Pues bien, considera el TEAR que en estos casos, el plazo de prescripción se inició al día siguiente de la finalización del plazo para presentar la declaración del Impuesto de Patrimonio. Sin embargo, dicho plazo fue interrumpido en varias ocasiones. En primer lugar, por la propia comprobación realizada por la Administración, que concluyó con el dictado de una liquidación. Y, en última instancia, por la reclamación interpuesta por el contribuyente en fecha 18-1-2019, que cuestionaba ese derecho a liquidar. En concreto, la propia liquidación dictada.

La jurisprudencia del Supremo sobre la prescripción en el TEAR del derecho a dictar liquidación

Pues bien, se remite al TEAR a la doctrina jurisprudencia del Tribunal Supremo, expresada en la sentencia de 18-6-2004, entre muchas otras, en el sentido de que «El principio de seguridad jurídica, al que en definitiva responde el establecimiento de plazos de prescripción de los derechos de la Administración a practicar o a recaudar liquidaciones tributarias, impone su aplicación al supuesto en que, pendiente una reclamación económico-administrativa, el órgano económico-administrativo permanece inactivo durante un período superior a cinco años, porque la interrupción de la prescripción, producida por le simple hecho de la presentación de la reclamación, y reproducida cada vez que en se procedimiento se produzcan alteraciones de las que el sujeto pasivo tenga conocimiento formal, no puede amparar la inactividad total y absoluta del órgano encargado de resolver la reclamación durante un período de tiempo susceptible de determinar los efectos extintivos que la prescripción produce.»

Todo ello, para llegar a la conclusión de que «cuando por causas ajenas a la reclamante, transcurren más de cinco años sin que el Tribunal haya dado impulso a la reclamación o no la haya resuelto, ni la interesada haya realizado ningún otro acto interruptivo del plazo, se consuma la prescripción del derecho que se está ejercitando, sin que la circunstancia de haber permanecido bajo la competencia de un TEAR o del TEAC obste a la entrada en juego del instituto de la prescripción

Nótese que, aunque la sentencia se refiere al plazo de cinco años de prescripción, dicho plazo es actualmente de cuatro años, según prevé la Ley General Tributaria.

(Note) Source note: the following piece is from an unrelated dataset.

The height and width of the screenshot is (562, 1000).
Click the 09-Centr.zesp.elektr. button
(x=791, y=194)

El TEAR de Valencia estima la reclamación y declara la prescripción

Todo lo anterior ha llevado al TEAR a declarar que «En el presente supuesto (…) la reclamación se formuló el 18 de enero de 2019. No consta la presentación de un escrito de alegaciones sino hasta el 30 de mayo de 2023. Atendido a lo dicho anteriormente, estas actuaciones producen efecto interruptivo de la prescripción. (…) y procede declarar la prescripción del derecho de la Administración para determinar la deuda tributaria mediante la oportuna liquidación, anulando la liquidación practicada.«

¿Cómo deben actuar los contribuyentes?

Como se ha indicado, no es infrecuente que, por errores en la remisión al TEAR de las reclamaciones presentadas ante la Administración que dictó la liquidación, este Tribunal no tenga conocimiento de la misma, y ni siquiera haya iniciado su tramitación. Y ya hemos visto que, en esta situación, y si transcurren más de cuatro años desde que se interpuso la reclamación, la consumación de la prescripción a favor del contribuyente, será inevitable.

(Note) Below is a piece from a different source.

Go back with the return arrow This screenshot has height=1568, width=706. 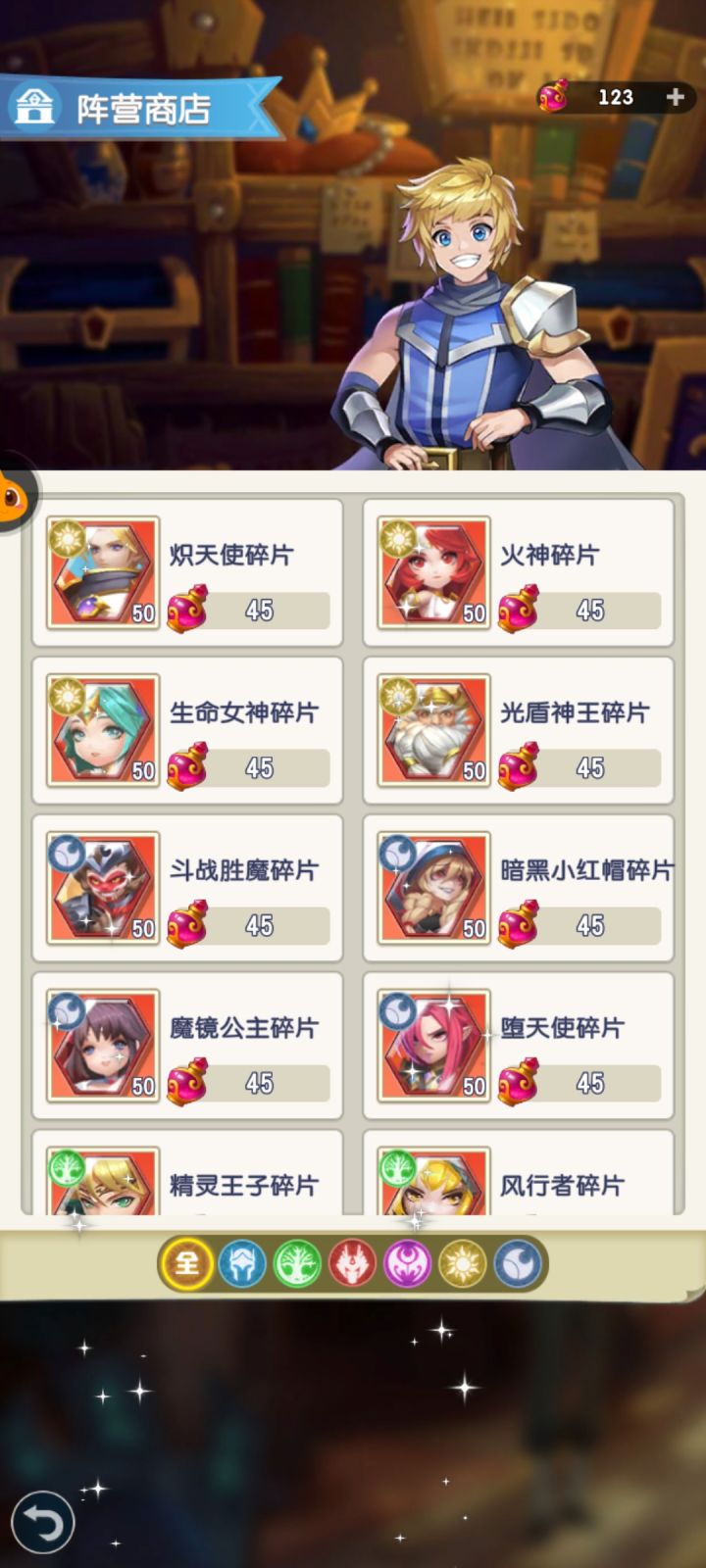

Sin embargo, en muchas ocasiones es el propio contribuyente el que avisa a la Administración de tal error, al preguntar en el TEAR y ver que éste no ha recibido nada, aportando copia de la reclamación presentada y pidiéndole al TEAR solicite el expediente a la Administración que dictó liquidación.

Pues bien, dicha actuación, aunque pueda considerarse loable, es procedimentalmente torpe. Ello, porque da a la Administración la oportunidad de enmendar su error, y evitar una prescripción que, de otro modo, sería inevitable.

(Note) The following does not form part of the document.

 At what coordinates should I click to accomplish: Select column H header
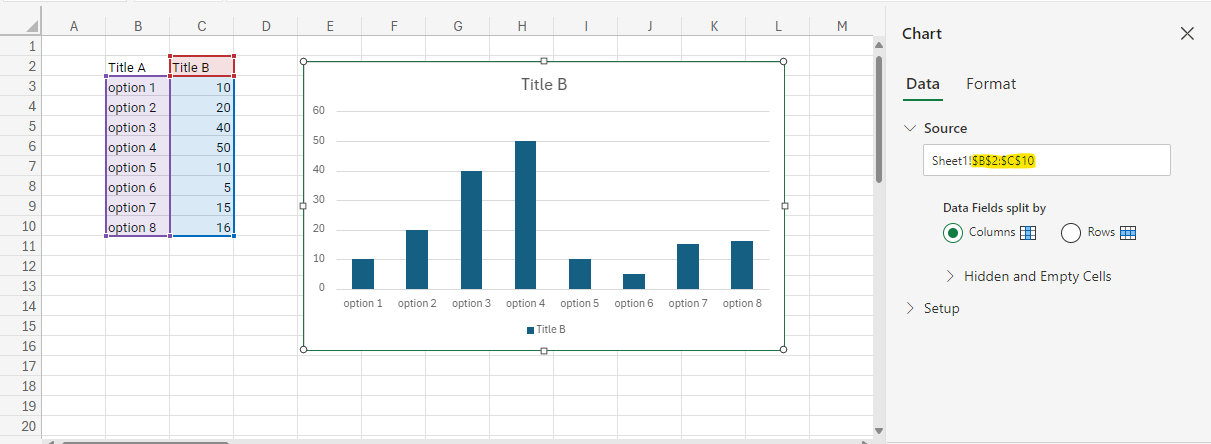click(522, 26)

En definitiva, el contribuyente no va a recibir por su diligente actuación una «medalla al buen contribuyente» de la Administración Tributaria. Por el contrario, lo único que va a conseguir es reducir sus opciones de lograr la anulación de la liquidación que en su día le notificó Hacienda. Por ello, siempre será mejor quedarse en casa, y esperar tranquilamente acontecimientos.